═══ Listing
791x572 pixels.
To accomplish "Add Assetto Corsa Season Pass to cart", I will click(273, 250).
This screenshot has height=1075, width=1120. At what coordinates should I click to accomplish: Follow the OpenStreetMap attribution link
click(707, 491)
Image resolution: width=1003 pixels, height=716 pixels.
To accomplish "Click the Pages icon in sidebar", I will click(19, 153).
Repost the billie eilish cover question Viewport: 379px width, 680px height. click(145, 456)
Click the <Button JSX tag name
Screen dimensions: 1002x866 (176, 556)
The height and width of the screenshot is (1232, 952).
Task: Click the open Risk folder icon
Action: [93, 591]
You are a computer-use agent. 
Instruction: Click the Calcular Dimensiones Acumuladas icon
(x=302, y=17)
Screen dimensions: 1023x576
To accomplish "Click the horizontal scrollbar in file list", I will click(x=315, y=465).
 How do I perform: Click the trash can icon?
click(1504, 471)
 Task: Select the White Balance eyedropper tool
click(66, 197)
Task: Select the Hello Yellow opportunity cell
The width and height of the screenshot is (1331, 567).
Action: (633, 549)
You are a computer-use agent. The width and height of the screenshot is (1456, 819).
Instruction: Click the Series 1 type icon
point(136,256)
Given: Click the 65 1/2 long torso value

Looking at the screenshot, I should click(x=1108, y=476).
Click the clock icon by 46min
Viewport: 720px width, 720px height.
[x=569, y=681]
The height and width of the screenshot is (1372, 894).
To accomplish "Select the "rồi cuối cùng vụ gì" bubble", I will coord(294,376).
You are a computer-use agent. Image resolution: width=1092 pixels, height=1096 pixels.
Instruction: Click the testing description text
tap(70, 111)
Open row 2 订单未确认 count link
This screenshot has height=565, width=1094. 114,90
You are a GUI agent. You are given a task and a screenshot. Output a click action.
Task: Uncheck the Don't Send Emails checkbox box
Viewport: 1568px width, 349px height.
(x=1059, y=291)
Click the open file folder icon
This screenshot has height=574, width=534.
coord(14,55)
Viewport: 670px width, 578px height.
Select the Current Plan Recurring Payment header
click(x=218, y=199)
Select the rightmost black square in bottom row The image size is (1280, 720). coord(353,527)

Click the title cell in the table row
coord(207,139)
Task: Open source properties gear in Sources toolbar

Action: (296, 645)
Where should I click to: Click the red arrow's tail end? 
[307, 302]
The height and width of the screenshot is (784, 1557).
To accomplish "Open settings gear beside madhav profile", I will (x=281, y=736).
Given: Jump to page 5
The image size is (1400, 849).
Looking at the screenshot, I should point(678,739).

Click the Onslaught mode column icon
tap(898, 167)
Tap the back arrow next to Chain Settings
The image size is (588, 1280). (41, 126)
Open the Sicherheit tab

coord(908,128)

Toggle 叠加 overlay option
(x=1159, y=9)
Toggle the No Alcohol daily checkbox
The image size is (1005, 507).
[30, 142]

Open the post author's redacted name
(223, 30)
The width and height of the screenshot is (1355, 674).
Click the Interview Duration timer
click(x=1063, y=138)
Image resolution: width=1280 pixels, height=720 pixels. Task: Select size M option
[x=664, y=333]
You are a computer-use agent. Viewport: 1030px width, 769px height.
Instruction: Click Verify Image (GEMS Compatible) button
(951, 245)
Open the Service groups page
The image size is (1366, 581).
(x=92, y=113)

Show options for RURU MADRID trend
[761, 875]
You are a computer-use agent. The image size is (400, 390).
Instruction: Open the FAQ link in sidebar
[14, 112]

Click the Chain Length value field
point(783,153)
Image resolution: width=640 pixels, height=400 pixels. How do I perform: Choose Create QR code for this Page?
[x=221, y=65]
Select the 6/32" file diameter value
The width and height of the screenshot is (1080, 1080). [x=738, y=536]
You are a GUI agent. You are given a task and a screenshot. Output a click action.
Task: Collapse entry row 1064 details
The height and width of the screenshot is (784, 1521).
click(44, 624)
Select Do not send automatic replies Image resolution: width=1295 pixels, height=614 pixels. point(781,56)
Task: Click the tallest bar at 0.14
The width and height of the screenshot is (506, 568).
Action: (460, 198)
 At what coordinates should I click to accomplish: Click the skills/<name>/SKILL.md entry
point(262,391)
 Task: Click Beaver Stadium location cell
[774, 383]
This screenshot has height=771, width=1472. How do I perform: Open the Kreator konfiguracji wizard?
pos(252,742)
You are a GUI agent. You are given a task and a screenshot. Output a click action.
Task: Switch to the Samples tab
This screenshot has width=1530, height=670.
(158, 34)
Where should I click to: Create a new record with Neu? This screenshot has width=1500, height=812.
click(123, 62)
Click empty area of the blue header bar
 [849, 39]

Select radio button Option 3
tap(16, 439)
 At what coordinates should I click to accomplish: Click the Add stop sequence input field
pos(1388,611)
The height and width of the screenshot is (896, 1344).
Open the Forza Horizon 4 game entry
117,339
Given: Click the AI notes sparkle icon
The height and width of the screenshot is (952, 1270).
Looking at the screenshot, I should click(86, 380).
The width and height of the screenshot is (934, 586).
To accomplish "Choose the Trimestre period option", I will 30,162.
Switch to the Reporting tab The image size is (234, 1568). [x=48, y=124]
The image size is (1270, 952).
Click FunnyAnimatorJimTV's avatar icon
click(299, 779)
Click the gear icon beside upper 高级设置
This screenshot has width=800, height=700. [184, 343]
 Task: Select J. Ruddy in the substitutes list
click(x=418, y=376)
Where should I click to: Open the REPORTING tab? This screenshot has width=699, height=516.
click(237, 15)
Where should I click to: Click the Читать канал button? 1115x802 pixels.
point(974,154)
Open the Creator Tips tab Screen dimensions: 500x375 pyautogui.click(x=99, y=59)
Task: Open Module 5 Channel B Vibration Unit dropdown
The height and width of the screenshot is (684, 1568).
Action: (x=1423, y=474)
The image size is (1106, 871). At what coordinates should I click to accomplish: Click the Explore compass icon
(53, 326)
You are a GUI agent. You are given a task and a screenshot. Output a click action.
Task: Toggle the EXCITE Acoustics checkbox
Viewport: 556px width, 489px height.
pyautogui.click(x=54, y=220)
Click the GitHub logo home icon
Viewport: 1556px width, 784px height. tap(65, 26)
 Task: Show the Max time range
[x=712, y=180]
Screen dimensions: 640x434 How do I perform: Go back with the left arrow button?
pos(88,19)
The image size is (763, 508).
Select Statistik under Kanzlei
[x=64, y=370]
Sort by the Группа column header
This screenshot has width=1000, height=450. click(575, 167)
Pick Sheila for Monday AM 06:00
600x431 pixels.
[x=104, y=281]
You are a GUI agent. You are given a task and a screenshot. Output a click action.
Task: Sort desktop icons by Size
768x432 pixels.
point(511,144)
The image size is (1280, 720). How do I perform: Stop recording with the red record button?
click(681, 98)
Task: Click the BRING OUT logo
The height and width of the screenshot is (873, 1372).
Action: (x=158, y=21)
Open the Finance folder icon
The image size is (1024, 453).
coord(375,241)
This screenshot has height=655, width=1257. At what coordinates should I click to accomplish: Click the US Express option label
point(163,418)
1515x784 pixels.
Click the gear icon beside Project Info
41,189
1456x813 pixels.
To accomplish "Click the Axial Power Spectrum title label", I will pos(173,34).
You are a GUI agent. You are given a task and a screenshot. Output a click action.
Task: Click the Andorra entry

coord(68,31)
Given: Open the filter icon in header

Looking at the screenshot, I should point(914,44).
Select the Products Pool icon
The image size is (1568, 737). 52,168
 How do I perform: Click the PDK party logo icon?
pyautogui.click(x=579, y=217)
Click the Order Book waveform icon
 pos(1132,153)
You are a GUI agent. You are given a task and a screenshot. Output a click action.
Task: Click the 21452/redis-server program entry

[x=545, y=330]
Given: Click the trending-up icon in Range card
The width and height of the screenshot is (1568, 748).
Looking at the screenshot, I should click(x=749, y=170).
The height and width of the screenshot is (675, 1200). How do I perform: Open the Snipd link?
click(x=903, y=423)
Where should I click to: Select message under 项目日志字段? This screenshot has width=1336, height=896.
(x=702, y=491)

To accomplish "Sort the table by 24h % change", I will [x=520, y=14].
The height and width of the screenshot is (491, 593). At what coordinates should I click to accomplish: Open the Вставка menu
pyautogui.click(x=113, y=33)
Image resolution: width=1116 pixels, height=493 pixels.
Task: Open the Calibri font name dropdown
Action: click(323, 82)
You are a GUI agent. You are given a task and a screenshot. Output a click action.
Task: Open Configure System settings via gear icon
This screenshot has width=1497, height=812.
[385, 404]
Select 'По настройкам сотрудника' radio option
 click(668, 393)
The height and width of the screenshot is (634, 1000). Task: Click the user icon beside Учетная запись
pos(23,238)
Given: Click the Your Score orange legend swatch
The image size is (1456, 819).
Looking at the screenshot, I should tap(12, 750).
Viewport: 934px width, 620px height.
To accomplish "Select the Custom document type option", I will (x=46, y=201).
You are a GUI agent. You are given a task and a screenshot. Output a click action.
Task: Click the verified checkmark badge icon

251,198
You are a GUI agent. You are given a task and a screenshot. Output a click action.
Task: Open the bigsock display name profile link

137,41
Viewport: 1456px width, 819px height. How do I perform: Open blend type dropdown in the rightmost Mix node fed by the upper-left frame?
══════
**To do**
Format everything in the listing above, from the line containing "Task: Select the Hello" down to the line containing "[x=664, y=333]", as a numbered list with one line per item and no blank lines. Include both of those lines and nothing outside that span.

**Answer to this exercise**
1. Task: Select the Hello Yellow opportunity cell
2. The width and height of the screenshot is (1331, 567).
3. Action: (633, 549)
4. You are a computer-use agent. The width and height of the screenshot is (1456, 819).
5. Instruction: Click the Series 1 type icon
6. point(136,256)
7. Given: Click the 65 1/2 long torso value
8. Looking at the screenshot, I should click(x=1108, y=476).
9. Click the clock icon by 46min
10. Viewport: 720px width, 720px height.
11. [x=569, y=681]
12. The height and width of the screenshot is (1372, 894).
13. To accomplish "Select the "rồi cuối cùng vụ gì" bubble", I will coord(294,376).
14. You are a computer-use agent. Image resolution: width=1092 pixels, height=1096 pixels.
15. Instruction: Click the testing description text
16. tap(70, 111)
17. Open row 2 订单未确认 count link
18. This screenshot has height=565, width=1094. 114,90
19. You are a GUI agent. You are given a task and a screenshot. Output a click action.
20. Task: Uncheck the Don't Send Emails checkbox box
21. Viewport: 1568px width, 349px height.
22. (x=1059, y=291)
23. Click the open file folder icon
24. This screenshot has height=574, width=534.
25. coord(14,55)
26. Viewport: 670px width, 578px height.
27. Select the Current Plan Recurring Payment header
28. click(x=218, y=199)
29. Select the rightmost black square in bottom row The image size is (1280, 720). coord(353,527)
30. Click the title cell in the table row
31. coord(207,139)
32. Task: Open source properties gear in Sources toolbar
33. Action: (296, 645)
34. Where should I click to: Click the red arrow's tail end? 
35. [307, 302]
36. The height and width of the screenshot is (784, 1557).
37. To accomplish "Open settings gear beside madhav profile", I will (x=281, y=736).
38. Given: Jump to page 5
39. The image size is (1400, 849).
40. Looking at the screenshot, I should point(678,739).
41. Click the Onslaught mode column icon
42. tap(898, 167)
43. Tap the back arrow next to Chain Settings
44. The image size is (588, 1280). (41, 126)
45. Open the Sicherheit tab
46. coord(908,128)
47. Toggle 叠加 overlay option
48. (x=1159, y=9)
49. Toggle the No Alcohol daily checkbox
50. The image size is (1005, 507).
51. [30, 142]
52. Open the post author's redacted name
53. (223, 30)
54. The width and height of the screenshot is (1355, 674).
55. Click the Interview Duration timer
56. click(x=1063, y=138)
57. Image resolution: width=1280 pixels, height=720 pixels. Task: Select size M option
58. [x=664, y=333]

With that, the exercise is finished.